Brick Wall
Problem Statement:-
There is a rectangular brick wall in front of you with n rows of bricks. The ith row has some number of bricks each of the same height (i.e., one unit) but they can be of different widths. The total width of each row is the same.
Draw a vertical line from the top to the bottom and cross the least bricks. If your line goes through the edge of a brick, then the brick is not considered as crossed. You cannot draw a line just along one of the two vertical edges of the wall, in which case the line will obviously cross no bricks.
Given the 2D array wall that contains the information about the wall, return the minimum number of crossed bricks after drawing such a vertical line.

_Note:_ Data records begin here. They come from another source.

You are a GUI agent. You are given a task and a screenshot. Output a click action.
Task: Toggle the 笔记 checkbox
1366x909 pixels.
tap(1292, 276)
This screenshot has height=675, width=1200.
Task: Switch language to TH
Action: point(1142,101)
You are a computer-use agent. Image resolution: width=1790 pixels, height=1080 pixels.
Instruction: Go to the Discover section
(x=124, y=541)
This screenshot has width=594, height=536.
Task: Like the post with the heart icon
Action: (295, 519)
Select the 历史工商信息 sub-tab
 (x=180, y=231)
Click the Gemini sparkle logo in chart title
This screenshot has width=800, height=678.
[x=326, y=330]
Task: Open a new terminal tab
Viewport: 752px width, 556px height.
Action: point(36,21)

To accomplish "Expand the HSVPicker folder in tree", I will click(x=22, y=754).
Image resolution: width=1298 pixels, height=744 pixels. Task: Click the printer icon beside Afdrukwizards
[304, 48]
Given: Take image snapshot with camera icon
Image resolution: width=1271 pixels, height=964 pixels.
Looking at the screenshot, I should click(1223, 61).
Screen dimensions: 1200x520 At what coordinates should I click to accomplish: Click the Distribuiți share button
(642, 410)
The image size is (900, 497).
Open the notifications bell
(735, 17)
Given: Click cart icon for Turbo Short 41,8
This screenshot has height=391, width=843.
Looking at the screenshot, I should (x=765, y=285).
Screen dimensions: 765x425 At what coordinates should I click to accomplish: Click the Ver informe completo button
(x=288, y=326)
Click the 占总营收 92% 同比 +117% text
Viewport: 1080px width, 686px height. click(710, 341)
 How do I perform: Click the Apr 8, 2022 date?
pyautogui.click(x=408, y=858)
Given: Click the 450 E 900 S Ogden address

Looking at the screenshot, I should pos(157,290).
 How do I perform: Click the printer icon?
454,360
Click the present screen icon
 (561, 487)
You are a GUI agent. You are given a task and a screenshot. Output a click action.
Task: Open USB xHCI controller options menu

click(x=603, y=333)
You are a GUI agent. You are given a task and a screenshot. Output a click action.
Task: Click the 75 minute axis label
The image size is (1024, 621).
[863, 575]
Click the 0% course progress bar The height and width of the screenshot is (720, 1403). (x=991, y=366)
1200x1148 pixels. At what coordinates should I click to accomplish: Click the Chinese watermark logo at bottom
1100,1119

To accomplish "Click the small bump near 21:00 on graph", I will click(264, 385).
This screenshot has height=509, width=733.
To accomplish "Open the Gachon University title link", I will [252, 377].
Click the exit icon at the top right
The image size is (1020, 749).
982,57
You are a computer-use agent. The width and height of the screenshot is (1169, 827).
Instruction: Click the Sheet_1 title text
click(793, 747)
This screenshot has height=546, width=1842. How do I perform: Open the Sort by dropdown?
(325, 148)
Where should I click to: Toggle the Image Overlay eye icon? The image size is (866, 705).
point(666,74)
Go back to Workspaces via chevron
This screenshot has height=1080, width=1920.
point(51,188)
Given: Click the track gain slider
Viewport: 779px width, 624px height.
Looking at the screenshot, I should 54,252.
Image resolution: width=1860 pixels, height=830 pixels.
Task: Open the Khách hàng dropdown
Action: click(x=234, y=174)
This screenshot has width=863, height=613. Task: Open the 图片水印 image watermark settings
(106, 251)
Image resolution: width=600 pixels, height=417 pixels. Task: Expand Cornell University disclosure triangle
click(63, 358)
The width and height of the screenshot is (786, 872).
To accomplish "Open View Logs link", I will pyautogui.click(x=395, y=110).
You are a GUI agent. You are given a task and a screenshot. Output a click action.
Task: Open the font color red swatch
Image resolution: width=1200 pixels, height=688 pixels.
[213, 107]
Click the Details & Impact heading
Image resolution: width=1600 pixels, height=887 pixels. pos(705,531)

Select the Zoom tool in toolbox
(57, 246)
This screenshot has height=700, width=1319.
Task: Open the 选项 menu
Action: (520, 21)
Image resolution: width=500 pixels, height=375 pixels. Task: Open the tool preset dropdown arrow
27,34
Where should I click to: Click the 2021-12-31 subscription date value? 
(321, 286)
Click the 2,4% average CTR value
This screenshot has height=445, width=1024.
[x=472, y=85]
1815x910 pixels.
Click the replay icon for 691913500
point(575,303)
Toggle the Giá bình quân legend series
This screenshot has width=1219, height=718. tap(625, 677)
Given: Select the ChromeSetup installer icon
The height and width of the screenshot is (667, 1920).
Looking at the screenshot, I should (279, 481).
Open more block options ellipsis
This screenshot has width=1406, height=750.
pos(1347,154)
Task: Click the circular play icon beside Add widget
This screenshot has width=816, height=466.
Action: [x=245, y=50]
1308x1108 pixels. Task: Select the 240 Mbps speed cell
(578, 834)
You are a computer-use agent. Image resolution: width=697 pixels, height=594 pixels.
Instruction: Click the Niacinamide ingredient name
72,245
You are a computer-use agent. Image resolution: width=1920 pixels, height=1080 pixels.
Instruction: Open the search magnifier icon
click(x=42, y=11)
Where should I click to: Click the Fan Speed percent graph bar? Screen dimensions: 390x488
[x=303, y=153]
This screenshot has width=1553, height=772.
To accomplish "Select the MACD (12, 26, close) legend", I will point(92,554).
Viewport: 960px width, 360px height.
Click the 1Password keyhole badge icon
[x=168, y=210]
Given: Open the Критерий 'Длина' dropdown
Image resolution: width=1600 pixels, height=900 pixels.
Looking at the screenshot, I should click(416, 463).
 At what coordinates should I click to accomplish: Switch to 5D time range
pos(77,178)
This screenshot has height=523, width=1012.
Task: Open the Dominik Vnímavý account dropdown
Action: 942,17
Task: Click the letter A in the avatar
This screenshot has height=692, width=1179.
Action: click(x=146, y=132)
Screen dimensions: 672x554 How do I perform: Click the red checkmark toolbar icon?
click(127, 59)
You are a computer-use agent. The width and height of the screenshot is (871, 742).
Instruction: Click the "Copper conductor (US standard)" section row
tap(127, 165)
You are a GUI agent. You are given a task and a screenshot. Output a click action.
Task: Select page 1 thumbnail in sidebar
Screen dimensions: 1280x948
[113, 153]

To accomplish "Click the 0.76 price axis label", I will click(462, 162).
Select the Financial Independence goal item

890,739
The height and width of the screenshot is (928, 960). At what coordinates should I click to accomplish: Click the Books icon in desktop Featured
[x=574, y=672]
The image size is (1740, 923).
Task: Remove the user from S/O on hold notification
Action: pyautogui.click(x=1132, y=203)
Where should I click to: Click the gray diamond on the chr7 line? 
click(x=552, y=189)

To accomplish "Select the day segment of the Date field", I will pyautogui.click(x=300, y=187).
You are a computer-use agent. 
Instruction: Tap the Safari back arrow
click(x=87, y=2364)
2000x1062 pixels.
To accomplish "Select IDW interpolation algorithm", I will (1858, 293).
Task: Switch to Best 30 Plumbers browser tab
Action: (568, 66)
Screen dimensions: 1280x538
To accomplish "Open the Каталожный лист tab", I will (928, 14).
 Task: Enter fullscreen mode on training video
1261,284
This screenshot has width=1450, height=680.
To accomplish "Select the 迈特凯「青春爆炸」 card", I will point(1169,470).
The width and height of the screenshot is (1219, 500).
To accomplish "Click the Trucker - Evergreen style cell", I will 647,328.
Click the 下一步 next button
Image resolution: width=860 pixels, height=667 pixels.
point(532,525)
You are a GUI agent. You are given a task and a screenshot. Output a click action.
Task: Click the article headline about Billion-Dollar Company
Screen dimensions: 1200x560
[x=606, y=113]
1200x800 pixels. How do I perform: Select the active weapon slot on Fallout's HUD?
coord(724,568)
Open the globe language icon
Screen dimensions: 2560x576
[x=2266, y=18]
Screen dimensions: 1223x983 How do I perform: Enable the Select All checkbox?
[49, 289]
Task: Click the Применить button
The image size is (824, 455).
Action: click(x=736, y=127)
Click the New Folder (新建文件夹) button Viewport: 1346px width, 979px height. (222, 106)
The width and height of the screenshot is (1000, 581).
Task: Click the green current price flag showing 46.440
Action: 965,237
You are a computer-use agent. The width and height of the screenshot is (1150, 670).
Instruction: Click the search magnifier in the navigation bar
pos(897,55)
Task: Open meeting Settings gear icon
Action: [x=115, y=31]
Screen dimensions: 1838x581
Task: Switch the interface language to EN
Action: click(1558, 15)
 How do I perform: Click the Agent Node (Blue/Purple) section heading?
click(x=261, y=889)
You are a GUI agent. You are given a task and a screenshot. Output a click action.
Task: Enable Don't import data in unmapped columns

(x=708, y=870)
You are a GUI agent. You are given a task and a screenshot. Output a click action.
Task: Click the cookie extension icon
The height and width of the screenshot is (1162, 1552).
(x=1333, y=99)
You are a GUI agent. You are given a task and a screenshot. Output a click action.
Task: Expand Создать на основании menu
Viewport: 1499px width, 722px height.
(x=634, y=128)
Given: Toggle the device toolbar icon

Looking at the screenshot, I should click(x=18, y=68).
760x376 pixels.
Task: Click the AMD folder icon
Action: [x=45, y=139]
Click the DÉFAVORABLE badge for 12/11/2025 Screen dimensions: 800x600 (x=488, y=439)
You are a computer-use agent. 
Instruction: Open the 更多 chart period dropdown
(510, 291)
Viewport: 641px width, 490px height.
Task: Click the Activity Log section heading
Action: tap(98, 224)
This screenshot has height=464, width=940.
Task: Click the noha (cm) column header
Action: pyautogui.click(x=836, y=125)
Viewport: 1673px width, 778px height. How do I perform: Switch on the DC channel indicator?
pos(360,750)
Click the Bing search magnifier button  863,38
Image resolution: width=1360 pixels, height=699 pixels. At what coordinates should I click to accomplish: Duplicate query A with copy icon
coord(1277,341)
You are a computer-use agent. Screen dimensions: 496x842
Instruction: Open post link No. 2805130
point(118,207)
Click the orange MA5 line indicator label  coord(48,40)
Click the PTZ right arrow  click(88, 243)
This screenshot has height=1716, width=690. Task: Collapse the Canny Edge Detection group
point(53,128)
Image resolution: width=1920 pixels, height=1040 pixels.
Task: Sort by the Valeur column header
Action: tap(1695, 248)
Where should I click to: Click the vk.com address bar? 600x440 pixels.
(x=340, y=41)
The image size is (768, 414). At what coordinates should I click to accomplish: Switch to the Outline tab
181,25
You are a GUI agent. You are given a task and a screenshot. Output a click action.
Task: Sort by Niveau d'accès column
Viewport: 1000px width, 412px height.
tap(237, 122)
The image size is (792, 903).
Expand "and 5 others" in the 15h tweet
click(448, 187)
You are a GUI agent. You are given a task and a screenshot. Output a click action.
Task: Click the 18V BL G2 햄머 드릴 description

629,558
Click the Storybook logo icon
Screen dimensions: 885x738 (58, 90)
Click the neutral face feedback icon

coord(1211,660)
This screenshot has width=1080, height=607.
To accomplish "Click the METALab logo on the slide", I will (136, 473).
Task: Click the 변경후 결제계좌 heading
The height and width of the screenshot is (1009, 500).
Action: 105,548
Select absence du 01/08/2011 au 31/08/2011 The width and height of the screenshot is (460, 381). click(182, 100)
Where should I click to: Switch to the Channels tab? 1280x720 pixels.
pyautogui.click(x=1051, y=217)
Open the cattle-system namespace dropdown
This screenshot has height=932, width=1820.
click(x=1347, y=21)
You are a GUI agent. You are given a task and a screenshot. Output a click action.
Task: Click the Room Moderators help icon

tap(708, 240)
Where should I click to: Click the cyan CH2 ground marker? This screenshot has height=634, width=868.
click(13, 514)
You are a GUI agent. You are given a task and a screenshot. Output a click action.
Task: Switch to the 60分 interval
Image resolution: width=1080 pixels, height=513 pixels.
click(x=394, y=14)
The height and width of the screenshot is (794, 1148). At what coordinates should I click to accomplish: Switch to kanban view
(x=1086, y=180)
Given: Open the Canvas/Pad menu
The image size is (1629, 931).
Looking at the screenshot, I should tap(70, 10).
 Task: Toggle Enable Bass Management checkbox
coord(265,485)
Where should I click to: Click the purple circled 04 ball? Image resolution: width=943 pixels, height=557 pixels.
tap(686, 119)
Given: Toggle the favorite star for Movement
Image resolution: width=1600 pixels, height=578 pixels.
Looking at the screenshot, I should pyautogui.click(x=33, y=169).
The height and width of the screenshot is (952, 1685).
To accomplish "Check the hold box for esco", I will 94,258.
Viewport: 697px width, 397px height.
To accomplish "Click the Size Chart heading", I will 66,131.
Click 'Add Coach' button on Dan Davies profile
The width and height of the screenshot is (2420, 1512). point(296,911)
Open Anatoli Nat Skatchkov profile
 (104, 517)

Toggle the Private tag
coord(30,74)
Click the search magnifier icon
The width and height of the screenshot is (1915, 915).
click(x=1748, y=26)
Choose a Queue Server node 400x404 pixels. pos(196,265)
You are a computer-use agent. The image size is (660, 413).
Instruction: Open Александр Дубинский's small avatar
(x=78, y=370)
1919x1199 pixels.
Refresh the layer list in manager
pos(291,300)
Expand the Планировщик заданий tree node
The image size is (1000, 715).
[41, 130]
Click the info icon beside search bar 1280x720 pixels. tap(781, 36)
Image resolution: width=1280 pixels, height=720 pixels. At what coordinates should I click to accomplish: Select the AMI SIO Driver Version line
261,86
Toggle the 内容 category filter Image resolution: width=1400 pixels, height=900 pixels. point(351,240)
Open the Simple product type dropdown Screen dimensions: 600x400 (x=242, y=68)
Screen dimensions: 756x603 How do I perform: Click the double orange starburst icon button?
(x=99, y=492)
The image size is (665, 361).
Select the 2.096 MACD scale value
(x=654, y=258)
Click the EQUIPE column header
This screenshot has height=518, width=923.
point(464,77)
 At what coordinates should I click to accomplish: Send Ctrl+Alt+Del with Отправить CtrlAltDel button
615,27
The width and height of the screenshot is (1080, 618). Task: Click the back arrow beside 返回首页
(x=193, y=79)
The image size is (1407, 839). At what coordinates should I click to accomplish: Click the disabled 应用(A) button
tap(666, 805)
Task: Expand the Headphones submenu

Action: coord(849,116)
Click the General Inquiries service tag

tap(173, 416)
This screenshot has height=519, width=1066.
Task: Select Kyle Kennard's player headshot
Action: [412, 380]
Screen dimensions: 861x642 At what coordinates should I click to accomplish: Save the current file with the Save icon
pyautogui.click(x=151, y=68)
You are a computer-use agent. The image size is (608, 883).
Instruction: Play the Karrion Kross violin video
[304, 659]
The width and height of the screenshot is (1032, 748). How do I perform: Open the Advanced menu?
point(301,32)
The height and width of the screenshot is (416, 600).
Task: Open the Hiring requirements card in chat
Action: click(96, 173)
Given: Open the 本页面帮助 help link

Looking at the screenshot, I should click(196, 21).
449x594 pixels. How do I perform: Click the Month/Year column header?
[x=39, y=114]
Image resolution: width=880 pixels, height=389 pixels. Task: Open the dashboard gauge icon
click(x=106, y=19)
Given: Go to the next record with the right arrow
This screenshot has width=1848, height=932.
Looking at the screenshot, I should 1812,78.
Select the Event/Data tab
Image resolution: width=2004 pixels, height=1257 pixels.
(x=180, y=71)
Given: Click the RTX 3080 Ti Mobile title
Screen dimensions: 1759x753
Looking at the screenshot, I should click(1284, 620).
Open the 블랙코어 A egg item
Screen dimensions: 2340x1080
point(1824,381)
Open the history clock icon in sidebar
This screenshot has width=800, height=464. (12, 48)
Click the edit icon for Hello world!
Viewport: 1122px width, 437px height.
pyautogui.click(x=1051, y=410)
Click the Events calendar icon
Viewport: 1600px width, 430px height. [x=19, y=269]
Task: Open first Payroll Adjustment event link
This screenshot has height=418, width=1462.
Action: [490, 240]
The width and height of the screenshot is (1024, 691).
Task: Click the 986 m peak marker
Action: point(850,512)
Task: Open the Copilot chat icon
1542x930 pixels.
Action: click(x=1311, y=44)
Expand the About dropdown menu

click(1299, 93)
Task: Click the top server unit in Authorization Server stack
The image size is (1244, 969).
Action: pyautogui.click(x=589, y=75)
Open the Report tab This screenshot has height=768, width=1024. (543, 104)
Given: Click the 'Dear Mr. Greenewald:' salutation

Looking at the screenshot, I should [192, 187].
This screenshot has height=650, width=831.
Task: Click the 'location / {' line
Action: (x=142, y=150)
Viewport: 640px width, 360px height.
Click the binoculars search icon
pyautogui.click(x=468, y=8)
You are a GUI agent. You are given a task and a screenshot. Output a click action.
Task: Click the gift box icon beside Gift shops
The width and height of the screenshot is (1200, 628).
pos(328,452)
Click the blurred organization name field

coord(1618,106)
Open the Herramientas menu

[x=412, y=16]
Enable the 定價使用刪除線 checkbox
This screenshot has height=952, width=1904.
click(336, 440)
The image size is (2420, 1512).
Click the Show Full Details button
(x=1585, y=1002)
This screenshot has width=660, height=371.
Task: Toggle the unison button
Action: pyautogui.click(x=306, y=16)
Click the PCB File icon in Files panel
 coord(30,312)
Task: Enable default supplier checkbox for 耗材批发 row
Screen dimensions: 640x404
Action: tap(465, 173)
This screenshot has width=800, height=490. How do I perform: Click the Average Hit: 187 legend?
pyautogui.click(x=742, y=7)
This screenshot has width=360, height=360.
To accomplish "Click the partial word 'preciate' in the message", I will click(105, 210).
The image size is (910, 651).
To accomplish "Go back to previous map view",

Input: wall = [[1,2,2,1],[3,1,2],[1,3,2],[2,4],[3,1,2],[1,3,1,1]]
Output: 2
Approach
We are going to keep track of the frequency of each edge size. We are concerned with the edge which occurs in most of the rows, as that would pass through minimum bricks. So we keep track of the frequency of all edges in a row and keep updating the maximum frequency. At last, we have to find out the number of crossed bricks which will be equal to the total no. of rows - maximum frequency.
Solution:-
class Solution {
public:
int leastBricks(vector<vector<int>>& wall) {
unordered_map<int, int> frequency;
int max_frequency=0;
for(int i=0;i<wall.size();i++){
int edge_size=0;
for(int j=0;j<wall[i].size()-1;j++){
edge_size+=wall[i][j];
frequency[edge_size]++;
max_frequency=max(max_frequency,frequency[edge_size]);
}
}
return wall.size()-max_frequency;
}
};
Time Complexity: O(n*m)
Space Complexity: O(m)